La vía de la experiencia o la salida del laberinto

Datos bibliográficos

 

Comentario a La vía de la experiencia o la salida del laberinto

§. Un libro atractivo

Cuando comencé a leer este libro he de reconocer que no me lo esperaba tal y como es. Pensaba que iba a estar escrito en términos similares a los de La experiencia integral, un libro de marcado carácter filosófico; no es que éste no lo sea, pero tiene un tono distinto. Tampoco es acertado presentarlo como un resumen divulgativo de aquél, pues no lo es. De lo que no cabe duda es de que ambos textos se encuentran vinculados, mediante un nexo que podemos establecer en la felizmente denominada experiencia integral; y, de lo que no cabe duda tampoco —a mi modo de ver— es de la virtud que ha tenido el autor al escribirlos de modo complementario, evitando repeticiones, salvo las necesarias para el buen discurso.
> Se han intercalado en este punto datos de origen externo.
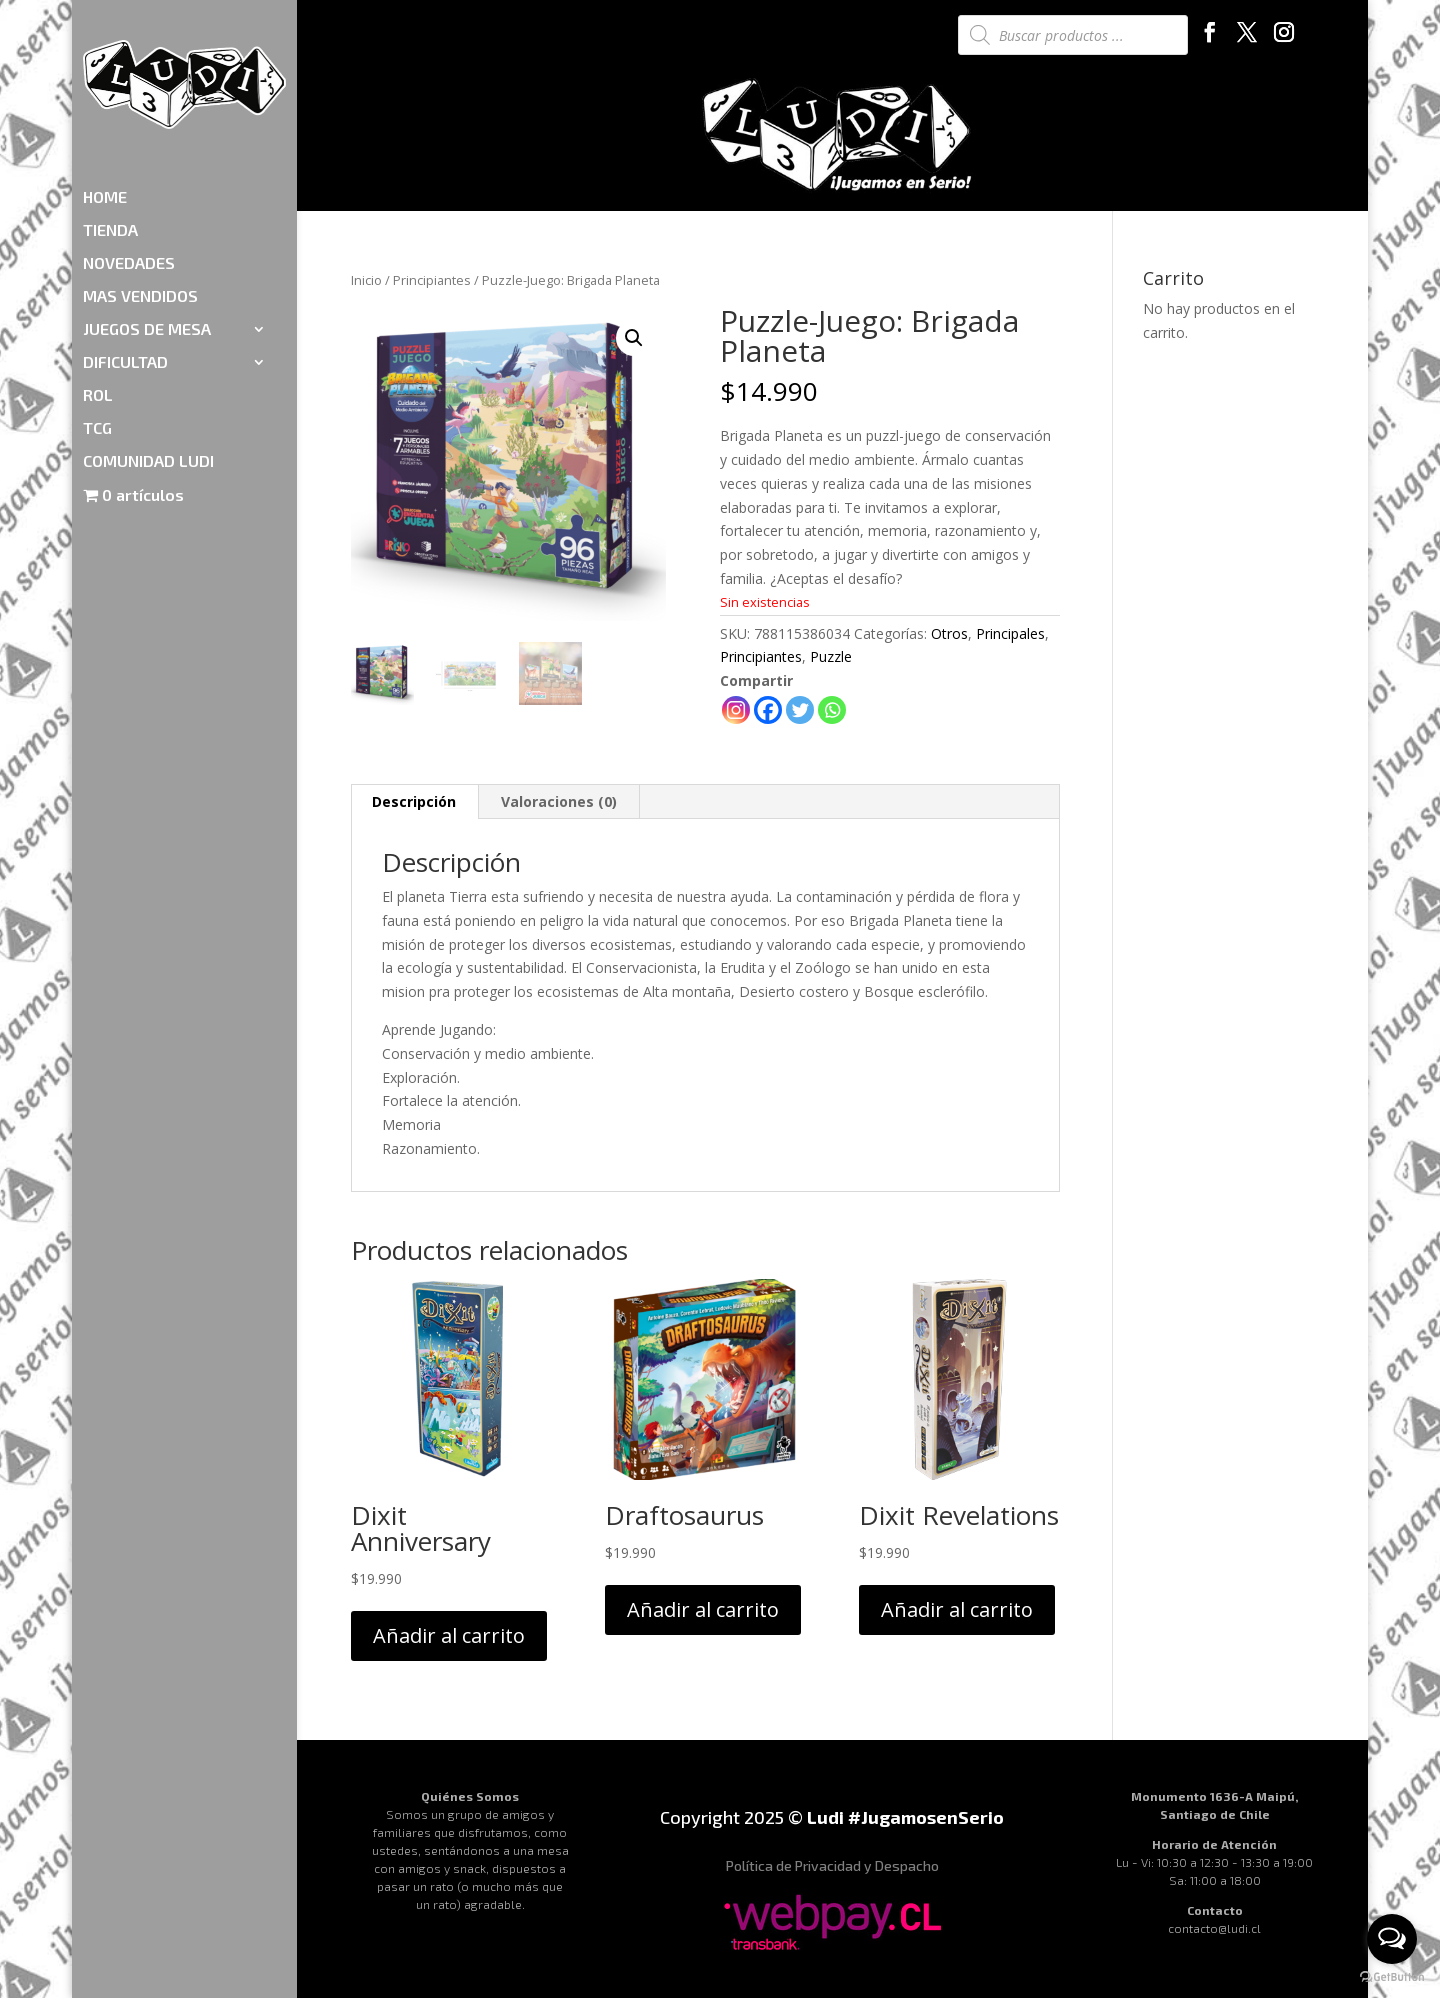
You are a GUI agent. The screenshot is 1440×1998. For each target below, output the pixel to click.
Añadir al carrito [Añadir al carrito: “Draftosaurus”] (703, 1609)
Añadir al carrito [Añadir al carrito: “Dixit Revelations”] (957, 1609)
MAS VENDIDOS (140, 180)
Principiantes (432, 280)
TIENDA (110, 114)
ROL (98, 279)
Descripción (414, 801)
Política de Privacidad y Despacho (832, 1865)
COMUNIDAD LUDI (148, 345)
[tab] (414, 802)
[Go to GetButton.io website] (1392, 1977)
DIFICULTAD (125, 246)
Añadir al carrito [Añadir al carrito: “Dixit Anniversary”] (449, 1635)
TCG (97, 312)
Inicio (366, 280)
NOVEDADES (129, 147)
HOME (105, 81)
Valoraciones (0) (559, 801)
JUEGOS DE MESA (147, 213)
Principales (1010, 633)
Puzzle (831, 656)
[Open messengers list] (1392, 1939)
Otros (949, 633)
La vía de la experiencia posee unas virtudes que lo hacen especialmente atractivo. ¿A qué virtudes me refiero? Sobre todo a dos. Antes de comentarlas quisiera destacar en primer lugar que, a pesar de su relativa brevedad, el libro no cae en dos errores fácilmente frecuentes en este tipo de textos, a saber: una exposición demasiado fácil o superficial y, en el polo opuesto, un amplio y denso repertorio conceptual que confunde más que aclara, sobre todo al lector no iniciado. De aquí llegamos a la primera de las virtudes a las que me refería: estamos ante una exposición completa y asequible, en la que se conjuga rigurosa y armoniosamente el sucesivo empleo de términos filosóficos con el hilo argumental, siempre amenizado por un tono fresco e incluso —me atrevería a decir— jovial, jovialidad que será muy bien recibida por lectores no filósofos.

Implícitamente ya he hecho mención a la segunda virtud que quería comentar, como es el despliegue del hilo argumental del profesor Burgos, una aventura a través de la historia del pensamiento, para mostrarnos cómo se ha llegado al actual laberinto posmoderno, y explicarnos una posible vía para salir del mismo: la vía de la experiencia integral.

Un tono familiar

Quisiera destacar este aspecto del texto. Cuando uno comienza a leerlo, se va apreciando un carácter fresco, espontáneo, vivencial… un tono personal y cercano que nos hace sentirlo familiar, al compartir inquietudes que podamos tener cada uno de nosotros, en primera persona. Desde las primeras páginas el lector se ve situado —por lo menos así me ha ocurrido a mí— en el mismo problema que ha guiado estas páginas, a saber: la comprensión de cómo estamos situados en la vida, en nuestra relación con la realidad y con los demás, en nuestra relación con el mundo. Pues el texto trata de articular conceptualmente cuál es el modo primario en que estamos situados en la realidad, cuál es ese fondo originario del cual mana toda información que podamos recibir y elaborar, así como toda acción que podamos realizar en relación con el mundo.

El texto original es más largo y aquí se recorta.